··· Text under study

The correlation between 2 variables was analysed using Pearson’s correlation analysis. Survival curves were calculated using the Kaplan–Meier method.

Analysis of long-term result other than survival was performed using cumulative incidence function with death as competing event, and groups were compared with Gray’s test. A Fine–Gray competing risk regression model was used to estimate subdistribution hazard ratio (sHR) along with 95% CI. For >3 groups, pairwise post hoc analyses were performed using the Bonferroni test to correct for multiple comparisons. Factors associated to major PVL were analysed using the Cox regression analysis. Variables of age, male gender, infective endocarditis, repeated MVR and implant technique (posterior leaflet preservation), which were considered relevant to PVL from prior study [10-14], were selected. Among these, variables that reached P < 0.1 on univariable Cox regression analysis (male gender, repeated MVR and posterior leaflet preservation) were introduced to multivariable analysis.

All analyses were conducted using Stata version 15.0 (StataCorp, College Station, TX, USA) and EZR software, version 1.54.

RESULTS

This study included 583 patients (277 men [47.51%]; age, 61 [54-67] years). The median clinical follow-up duration was 13.3 (7.4–19.6) years. Preoperative patient characteristics are summarized in Table 1. Operative data are summarized in Table 2.

Short-term results

In-hospital death was observed in 27 (4.63%) patients. Their cause of death is summarized in Table 2.

Long-term results

The follow-up rate was 64.5%. Late death was observed in 189 patients, and the linearized ratio for late death was 3.047%/patient-year (95% CI, 2.628–3.514%).

The survival rates at 10, 15, 20 and 25 years were 81.4%, 69.3%, 56.3% and 45.0%, respectively, as shown in Fig. 1A. The survival rate according to operative indication is summarized in Supplementary Material, Fig. S1.

······

_Tasks to carry out_
(a) In the survival study, how many patients died in the hospital?
(b) Continue the survival study from where it ends.

··· Study material

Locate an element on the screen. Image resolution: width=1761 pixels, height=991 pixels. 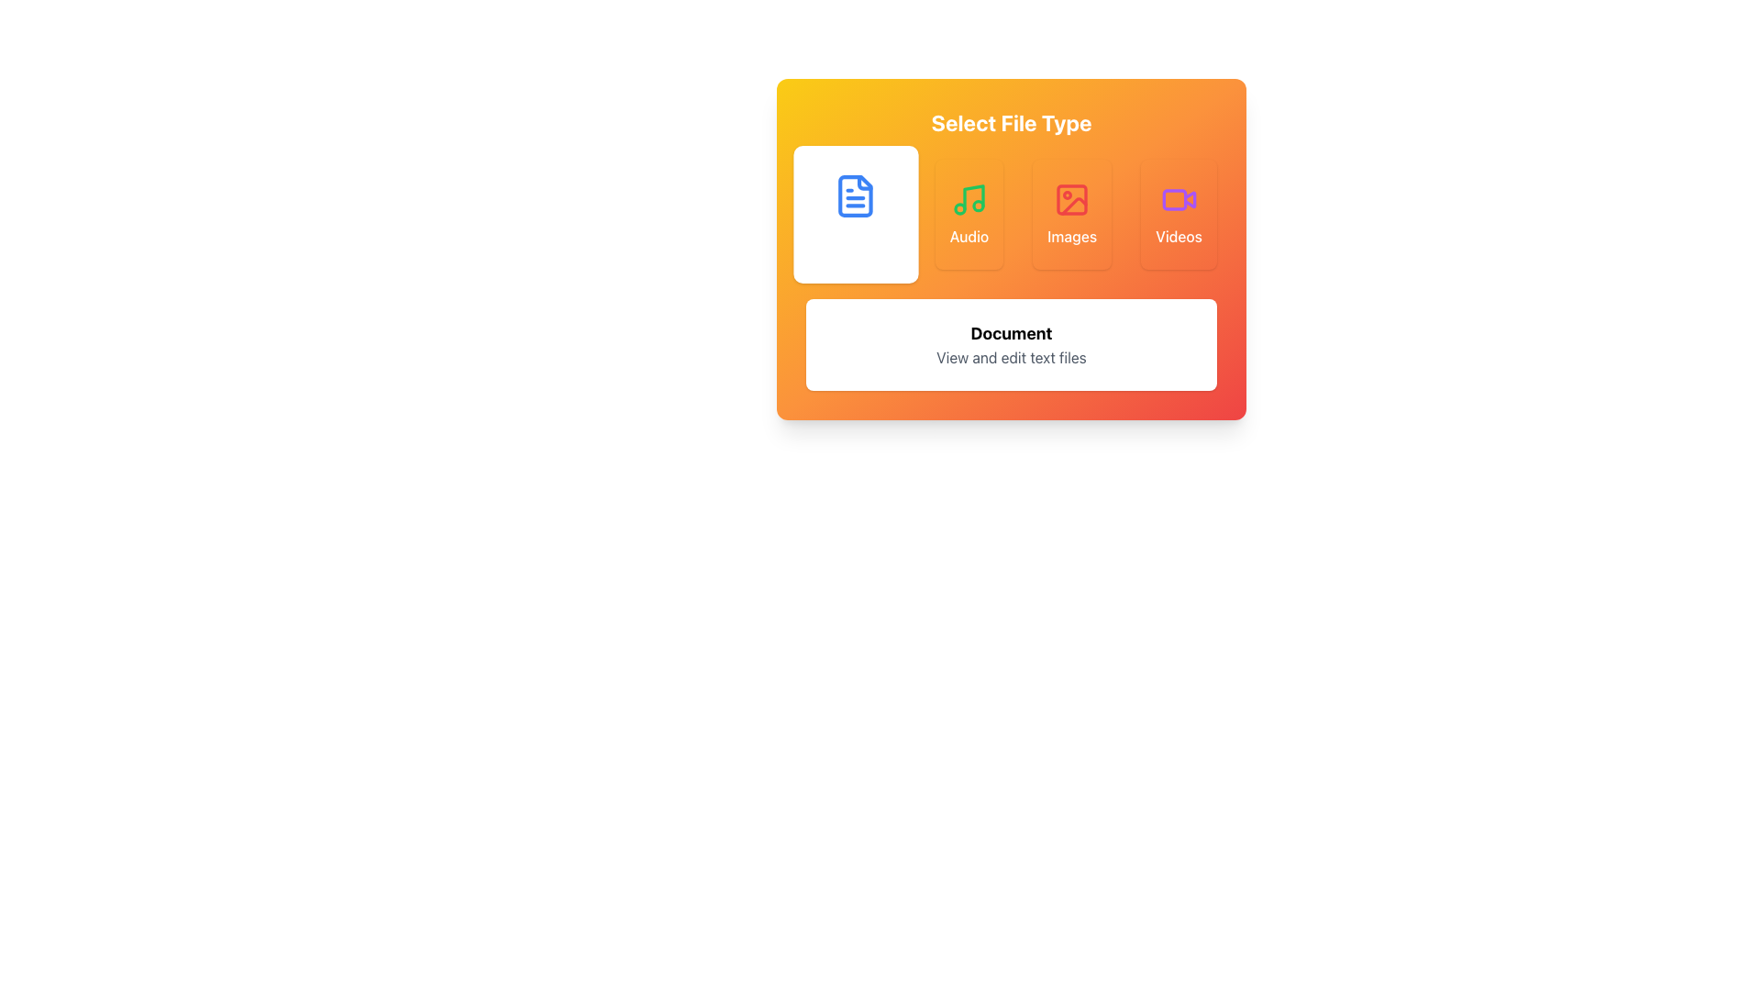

······
··· Study material

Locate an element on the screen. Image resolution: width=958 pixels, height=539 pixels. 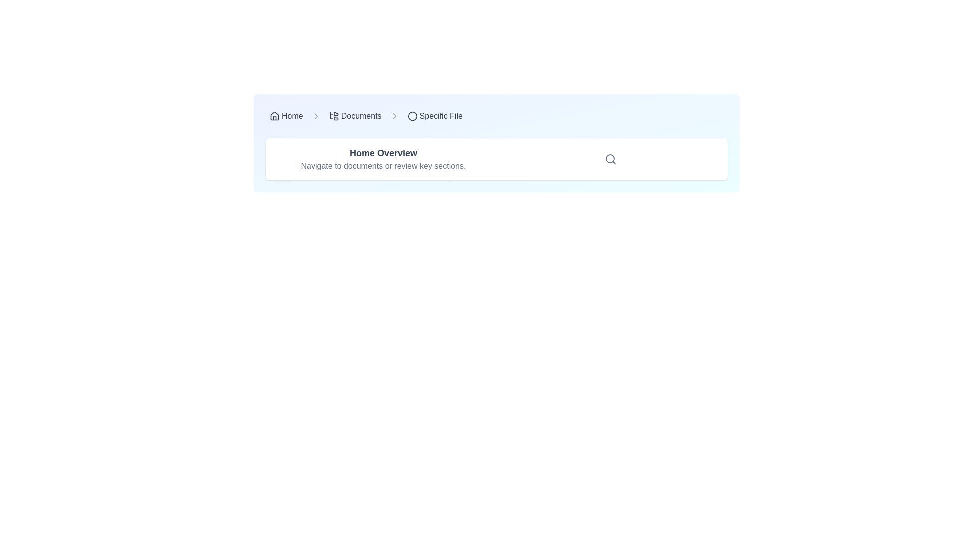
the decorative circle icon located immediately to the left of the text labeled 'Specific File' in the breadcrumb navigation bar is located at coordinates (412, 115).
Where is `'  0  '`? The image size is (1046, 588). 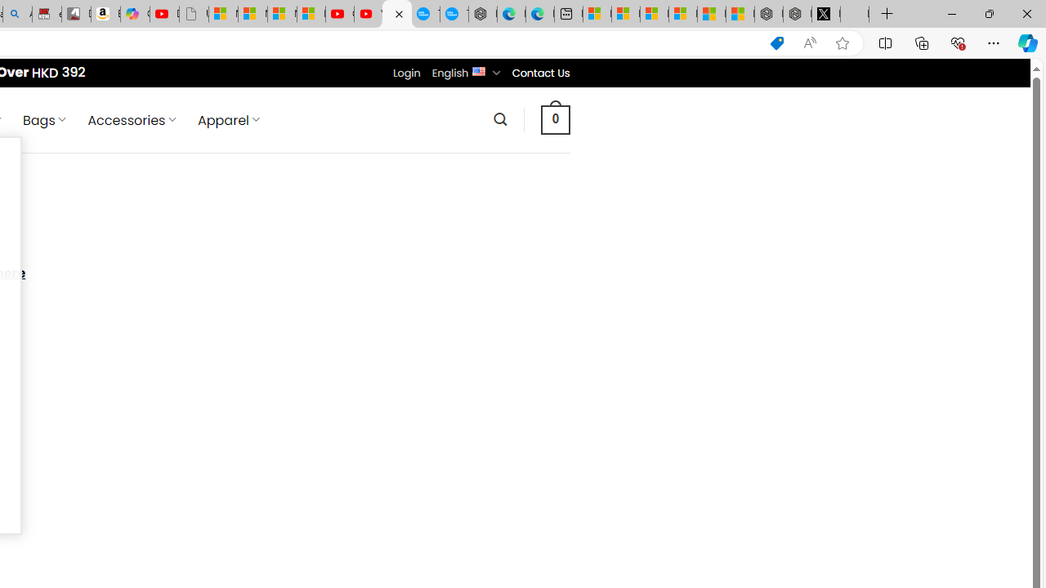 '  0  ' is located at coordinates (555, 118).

······

_Answers by item number_
(a) 27 patients (4.63%).

(b)
Figure 1:

(A and B) Rates of survival and cumulative incidence of valve-related death.

Valve-related death was observed in 64 patients, and the linearized ratio for valve-related death was 1.032%/patient-year (95% CI, 0.795–1.318%).

The cumulative incidence rate of valve-related death at 10, 15, 20 and 25 years was 8.4%, 9.9%, 14.8% and 19.5%, respectively, as shown in Fig. 1B.

Thromboembolism (stroke, organ embolism and valve thrombosis)

Thromboembolism was observed in 38 patients, and the linearized ratio was 0.626%/patient-year(95% CI, 0.443–0.859%). Details about thromboembolism are summarized in Table 3. For 38 patients with thromboembolism, 27 (71.1%) had developed atrial fibrillation (AF) at the time of thromboembolism and had not undergone left atrial appendage (LAA) closure. The causes of thromboembolism in the remaining 11 patients were insufficient warfarin control (PT-INR <1.8) in 6 patients, amyloidosis-associated minor stroke in 1 patient, patent foramen ovale in 1 patient and unknown in 3 patients.

Table 3:

Details of valve-related complication

1) Thromboembolism	38
Thromboembolism-related death, n (%)	16 (42.1)
Recurrent thromboembolism, n (%)	5 (13.2)
PT-INR at thromboembolism, median (IQR)	1.61(1.41–2.06)
Age at thromboembolism, median (IQR)	72.0 (62.9–78.7)
Time until thromboembolism after surgery, median (IQR)	9.7 (4.6–14.6)
Breakdown of thromboembolism
Major stroke (NIHSS ≥5)	22 (Including 4 haemorrhagic infarction)
The sites of embolization for major stroke	Bilateral ICA: 1, left MCA: 3, left PCA: 1, right MCA: 11, BA: 1, unknown: 5
Minor stroke (NIHSS <5)	11
Limb embolism	3
Valve thrombosis	2
Left atrial thrombus	1
2) Intracranial haemorrhage	27
Intracranial haemorrhage-related death, n (%)	15 (55.6)
Recurrent Intracranial Haemorrhage, n (%)	2 (7.4)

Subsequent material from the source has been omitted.